C’est dans la baie du Mont-Saint-Michel, à Saint-Jean-le-Thomas que ses parents viennent s'installer en 1947. Le père de Gérard, Albert, est boulanger à Granville. La famille décide de vendre la boulangerie et de vivre à Saint Jean le Thomas, 2 route de Pignochet, dans une maison, les Lotus qui comporte plusieurs appartements. Ceci leur permet de louer un certain nombre d'appartements à des touristes ( des baigneurs, comme on disait à l'époque ) pour faire vivre la famille. Les Lotus est comme on dit : " une maison de rapport ".
De plus, Albert assure aussi l'entretien de jardins et forme Gérard à cette activité.



Gérard fréquente l'école du village. ( C'est à l'école dans les années 40 - 50, que je fais sa connaissance avec d'autres écoliers. Je m'appelais à cette époque AUVRAY Roberte.)


Après avoir fait office de mécanicien et de vacher, Gérard, qui a quitté l’école sans même le certificat
d’études, effectue des travaux de jardinage dans plusieurs propriétés du village.


Maison d'Anacréon, 6 route de Pignochet
Maison d'Anacréon, 6 route de Pignochet
Une rencontre importante :
Gérard fait la connaissance de Richard Anacréon.
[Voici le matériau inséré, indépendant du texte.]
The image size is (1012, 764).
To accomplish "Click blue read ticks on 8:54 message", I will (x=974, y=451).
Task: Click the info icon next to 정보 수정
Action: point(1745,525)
À certaines périodes de l’année, ce dernier y occupe au 6 route de Pignochet, une demeure avec son compagnon, André Lecomte (1907-1982), à deux pas de la maison où s’est établie la famille Conoir .

Gérard fait du jardinage chez  Anacréon. « Je jouais du râteau et de la binette sans me soucier du petit homme à l’œil vif, nez en bec d’aigle, flanqué de sa chienne, qui venait de temps à autre me voir travailler. Il n’obtenait que des monosyllabes en réponse à ses tentatives de dialogue. Comment aurais-je pu bavarder avec un libraire parisien, personnage lointain et mythique à mes yeux, même si j’ignorais qu’il portait le nom d’un poète grec antique ? »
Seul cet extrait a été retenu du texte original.